Hive — Partition Column Name — CamelCase — Bad Idea

[ This was originally posted on my blog on July 3, 2015 ]

Outside Java code I prefer snake_case over camelCase. This is mostly a preference without any strong good reason:

  • Without a proper IDE I find it easier to read snake_case words than camelCase words.
  • Python’s naming convention uses snake_case for variable names. They use camelCase only for class names.
  • Languages like MySQL, Hive, etc convert everything to lowercase. If you name a column orderDate then it’s actually stored as orderdate.

I never ran into any problems, until yesterday. The problem occurred because Hive converted everything to lowercase while the underlying filesystem was case sensitive causing Hive to not find the partitions. Let me go into the details by the help of an example.

Let’s create a table to hold order details. We have stored the data in HDFS partitioned by order date.

CREATE EXTERNAL TABLE orders (
order_id string,
item_id string,
quantity int,
checkout_price double,
address_id string
) PARTITIONED BY (orderDate string)
ROW FORMAT DELIMITED FIELDS TERMINATED BY '\t'
LINES TERMINATED BY '\n'
STORED AS TEXTFILE
LOCATION '/tables/orders/us';

I stuck to my convention and used snake_case for column names.
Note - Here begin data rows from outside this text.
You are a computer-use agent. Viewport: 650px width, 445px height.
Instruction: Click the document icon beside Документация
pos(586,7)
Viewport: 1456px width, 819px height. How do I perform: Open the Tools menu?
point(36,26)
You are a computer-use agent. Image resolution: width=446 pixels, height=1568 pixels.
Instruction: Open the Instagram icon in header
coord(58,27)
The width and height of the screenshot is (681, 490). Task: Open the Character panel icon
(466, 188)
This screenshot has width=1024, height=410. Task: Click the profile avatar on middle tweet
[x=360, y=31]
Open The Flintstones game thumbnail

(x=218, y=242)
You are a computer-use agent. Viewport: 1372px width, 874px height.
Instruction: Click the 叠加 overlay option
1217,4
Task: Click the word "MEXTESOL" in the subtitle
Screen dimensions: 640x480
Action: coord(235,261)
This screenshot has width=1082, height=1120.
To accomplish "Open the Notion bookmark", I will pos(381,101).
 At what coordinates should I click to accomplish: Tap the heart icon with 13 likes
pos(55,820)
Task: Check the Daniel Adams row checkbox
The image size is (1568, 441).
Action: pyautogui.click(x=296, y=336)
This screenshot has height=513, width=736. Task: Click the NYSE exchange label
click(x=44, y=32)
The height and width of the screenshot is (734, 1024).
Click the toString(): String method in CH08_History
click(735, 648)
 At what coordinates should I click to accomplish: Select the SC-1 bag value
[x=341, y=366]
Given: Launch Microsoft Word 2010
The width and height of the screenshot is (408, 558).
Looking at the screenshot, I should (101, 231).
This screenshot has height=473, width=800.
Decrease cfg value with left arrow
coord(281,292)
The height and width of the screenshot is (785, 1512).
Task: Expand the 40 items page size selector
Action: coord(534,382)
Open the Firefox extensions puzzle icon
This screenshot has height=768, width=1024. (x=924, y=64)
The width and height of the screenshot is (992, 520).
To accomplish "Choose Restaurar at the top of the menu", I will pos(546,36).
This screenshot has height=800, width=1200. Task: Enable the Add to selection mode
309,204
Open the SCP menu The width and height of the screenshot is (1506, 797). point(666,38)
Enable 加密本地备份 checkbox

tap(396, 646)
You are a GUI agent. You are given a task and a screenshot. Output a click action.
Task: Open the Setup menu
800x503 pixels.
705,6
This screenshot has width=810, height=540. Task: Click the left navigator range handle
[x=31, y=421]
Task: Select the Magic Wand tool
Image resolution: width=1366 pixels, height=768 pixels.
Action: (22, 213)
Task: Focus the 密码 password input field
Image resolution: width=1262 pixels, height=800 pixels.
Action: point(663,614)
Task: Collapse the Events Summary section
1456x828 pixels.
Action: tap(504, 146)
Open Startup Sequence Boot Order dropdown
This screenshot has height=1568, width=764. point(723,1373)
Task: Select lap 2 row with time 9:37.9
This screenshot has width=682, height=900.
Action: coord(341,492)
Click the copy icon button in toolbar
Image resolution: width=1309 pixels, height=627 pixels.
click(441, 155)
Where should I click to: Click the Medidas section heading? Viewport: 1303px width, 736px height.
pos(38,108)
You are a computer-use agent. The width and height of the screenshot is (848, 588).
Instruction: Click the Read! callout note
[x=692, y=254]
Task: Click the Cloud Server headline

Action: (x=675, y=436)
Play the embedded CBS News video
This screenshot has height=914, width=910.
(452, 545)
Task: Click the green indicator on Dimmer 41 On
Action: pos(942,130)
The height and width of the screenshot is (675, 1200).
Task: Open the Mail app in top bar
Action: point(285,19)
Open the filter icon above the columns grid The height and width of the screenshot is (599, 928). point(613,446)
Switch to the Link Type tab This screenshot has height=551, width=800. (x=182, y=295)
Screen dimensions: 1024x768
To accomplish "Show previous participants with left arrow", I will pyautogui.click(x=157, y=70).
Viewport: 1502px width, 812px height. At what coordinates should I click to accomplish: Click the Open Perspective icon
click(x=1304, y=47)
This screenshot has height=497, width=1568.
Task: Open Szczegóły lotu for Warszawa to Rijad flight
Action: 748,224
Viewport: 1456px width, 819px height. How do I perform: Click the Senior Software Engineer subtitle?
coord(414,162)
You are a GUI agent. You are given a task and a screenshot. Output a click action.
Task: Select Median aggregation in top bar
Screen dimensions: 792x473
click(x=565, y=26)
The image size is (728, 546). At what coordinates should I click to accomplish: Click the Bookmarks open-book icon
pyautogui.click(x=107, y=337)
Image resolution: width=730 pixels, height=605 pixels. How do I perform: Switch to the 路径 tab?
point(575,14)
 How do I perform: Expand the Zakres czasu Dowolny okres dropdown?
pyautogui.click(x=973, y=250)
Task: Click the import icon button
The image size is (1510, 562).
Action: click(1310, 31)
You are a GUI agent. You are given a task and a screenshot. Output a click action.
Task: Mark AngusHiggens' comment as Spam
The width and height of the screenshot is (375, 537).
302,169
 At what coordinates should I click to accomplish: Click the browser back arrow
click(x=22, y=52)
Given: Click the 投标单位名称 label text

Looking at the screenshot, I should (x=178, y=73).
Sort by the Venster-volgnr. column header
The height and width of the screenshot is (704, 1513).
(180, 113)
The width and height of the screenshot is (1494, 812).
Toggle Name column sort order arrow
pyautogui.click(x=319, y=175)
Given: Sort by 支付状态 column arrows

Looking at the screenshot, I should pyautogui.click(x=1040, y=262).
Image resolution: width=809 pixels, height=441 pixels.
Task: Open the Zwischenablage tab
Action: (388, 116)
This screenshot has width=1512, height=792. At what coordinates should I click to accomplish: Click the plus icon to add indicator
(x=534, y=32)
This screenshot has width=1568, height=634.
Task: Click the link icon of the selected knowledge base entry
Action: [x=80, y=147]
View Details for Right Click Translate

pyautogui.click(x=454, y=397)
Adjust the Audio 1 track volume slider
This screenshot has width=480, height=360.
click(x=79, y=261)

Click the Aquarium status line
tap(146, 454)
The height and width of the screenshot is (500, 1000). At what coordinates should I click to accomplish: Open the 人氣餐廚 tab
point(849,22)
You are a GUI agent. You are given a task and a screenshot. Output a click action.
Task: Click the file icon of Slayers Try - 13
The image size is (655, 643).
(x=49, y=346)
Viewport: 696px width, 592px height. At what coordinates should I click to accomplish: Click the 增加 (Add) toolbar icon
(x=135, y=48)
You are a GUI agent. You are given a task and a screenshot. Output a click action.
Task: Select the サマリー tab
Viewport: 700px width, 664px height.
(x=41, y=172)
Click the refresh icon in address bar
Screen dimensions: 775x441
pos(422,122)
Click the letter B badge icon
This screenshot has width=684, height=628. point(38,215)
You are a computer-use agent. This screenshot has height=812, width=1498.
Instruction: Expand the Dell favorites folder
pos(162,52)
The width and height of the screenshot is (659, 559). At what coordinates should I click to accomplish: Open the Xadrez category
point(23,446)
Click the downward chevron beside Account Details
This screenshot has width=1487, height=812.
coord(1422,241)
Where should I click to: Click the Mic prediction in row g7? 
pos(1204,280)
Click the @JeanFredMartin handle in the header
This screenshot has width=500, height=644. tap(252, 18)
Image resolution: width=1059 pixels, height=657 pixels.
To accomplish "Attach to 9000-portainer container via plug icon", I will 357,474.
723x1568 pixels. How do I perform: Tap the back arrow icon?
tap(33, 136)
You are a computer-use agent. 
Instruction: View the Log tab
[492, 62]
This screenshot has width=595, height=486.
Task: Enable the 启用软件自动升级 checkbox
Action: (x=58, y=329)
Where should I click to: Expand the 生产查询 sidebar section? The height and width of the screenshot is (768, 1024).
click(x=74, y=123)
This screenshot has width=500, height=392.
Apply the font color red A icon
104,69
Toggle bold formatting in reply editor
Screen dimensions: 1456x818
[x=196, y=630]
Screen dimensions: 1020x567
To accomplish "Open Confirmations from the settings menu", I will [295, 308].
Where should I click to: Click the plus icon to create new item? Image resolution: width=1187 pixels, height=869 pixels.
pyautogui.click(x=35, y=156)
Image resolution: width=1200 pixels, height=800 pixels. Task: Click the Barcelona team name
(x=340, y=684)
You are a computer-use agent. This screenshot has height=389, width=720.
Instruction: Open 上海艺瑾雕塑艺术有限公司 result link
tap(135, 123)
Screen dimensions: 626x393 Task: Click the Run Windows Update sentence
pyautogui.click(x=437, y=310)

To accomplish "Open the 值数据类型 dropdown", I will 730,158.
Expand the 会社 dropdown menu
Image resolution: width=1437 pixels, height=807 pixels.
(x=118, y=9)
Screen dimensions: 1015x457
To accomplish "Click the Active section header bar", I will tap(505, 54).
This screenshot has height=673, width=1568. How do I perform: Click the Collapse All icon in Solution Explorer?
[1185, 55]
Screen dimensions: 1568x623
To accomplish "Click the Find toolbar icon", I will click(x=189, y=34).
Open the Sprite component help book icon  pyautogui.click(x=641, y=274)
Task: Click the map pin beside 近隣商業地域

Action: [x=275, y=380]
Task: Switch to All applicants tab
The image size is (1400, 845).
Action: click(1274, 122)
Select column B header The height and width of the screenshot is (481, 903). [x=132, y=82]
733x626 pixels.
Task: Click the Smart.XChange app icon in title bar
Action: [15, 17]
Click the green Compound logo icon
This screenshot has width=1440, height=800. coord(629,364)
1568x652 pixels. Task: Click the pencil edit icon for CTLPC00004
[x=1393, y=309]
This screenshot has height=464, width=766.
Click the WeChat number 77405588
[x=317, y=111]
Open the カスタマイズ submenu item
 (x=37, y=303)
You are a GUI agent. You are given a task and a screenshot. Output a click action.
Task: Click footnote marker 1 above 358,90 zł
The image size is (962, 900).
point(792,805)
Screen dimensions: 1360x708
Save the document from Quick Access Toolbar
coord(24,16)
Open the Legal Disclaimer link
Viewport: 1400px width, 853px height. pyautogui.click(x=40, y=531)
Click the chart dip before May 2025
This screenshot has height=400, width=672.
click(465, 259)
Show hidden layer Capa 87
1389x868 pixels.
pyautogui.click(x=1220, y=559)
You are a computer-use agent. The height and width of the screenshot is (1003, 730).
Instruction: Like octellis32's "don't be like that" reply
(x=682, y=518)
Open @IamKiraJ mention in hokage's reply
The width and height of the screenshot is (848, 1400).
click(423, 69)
But if you notice carefully, you’ll see that the partition name is in camelCase.

A little background on Hive partitions first. In Hive, partitions are essentially folders that contain data. They also double up as columns that can be used in queries. So when you say that the location is /tables/orders/us and that the partition column is orderDate then Hive searches for data in the HDFS locations: /tables/orders/us/orderDate=<>/.

The problem with this table definition is that the partition name is in camelCase. Since Hive converts everything into lowercase Hive stores the column name as orderdate instead of orderDate. You can confirm this by running the query desc orders;. So now when you fire the command msck repair table orders; to load all the partitions Hive searches for the folders: /tables/orders/us/orderdate=<>/ and because the underlying filesystem is case sensitive Hive doesn’t find any folders to load as partitions! Hive will happily tell you that the folders with name orderDate are not in it’s metastore but will not load them because Hive is actually only interested in folders with name orderdate.

So now I am in a nice soup! But at least through this experience I have learnt (the hard way) that when writing data into HDFS (or S3 as we do in Amazon) I should avoid using camelCase words and only use snake_case in the path.